_What to do_: Report how many lines in the material below contain the word "Where". Case counts. Give only the number.
╔══
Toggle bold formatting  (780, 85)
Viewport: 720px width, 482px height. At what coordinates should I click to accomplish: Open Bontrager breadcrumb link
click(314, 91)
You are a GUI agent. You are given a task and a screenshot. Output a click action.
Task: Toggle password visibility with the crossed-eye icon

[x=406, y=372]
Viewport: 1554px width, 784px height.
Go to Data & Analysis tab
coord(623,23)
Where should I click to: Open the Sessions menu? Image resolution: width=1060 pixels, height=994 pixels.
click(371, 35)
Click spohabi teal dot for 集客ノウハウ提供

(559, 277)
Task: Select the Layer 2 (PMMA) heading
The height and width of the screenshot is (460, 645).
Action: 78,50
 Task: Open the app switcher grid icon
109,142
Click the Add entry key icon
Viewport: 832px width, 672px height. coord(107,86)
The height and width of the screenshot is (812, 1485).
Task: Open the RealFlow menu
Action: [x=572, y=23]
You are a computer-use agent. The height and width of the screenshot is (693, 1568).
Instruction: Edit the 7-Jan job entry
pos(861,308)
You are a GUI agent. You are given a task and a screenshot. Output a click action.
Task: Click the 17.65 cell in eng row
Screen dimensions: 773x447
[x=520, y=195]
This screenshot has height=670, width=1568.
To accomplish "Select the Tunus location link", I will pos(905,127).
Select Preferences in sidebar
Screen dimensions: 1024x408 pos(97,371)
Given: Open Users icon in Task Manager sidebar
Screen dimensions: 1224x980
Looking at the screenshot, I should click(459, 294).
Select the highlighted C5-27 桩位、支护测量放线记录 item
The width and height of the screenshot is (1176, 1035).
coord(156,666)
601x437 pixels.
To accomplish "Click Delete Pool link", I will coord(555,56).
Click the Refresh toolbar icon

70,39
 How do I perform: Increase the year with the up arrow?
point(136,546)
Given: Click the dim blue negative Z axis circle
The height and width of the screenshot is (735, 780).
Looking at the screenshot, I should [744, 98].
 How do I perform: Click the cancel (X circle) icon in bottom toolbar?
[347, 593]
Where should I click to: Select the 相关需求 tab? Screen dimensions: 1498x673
╚══
_Task answer_: 2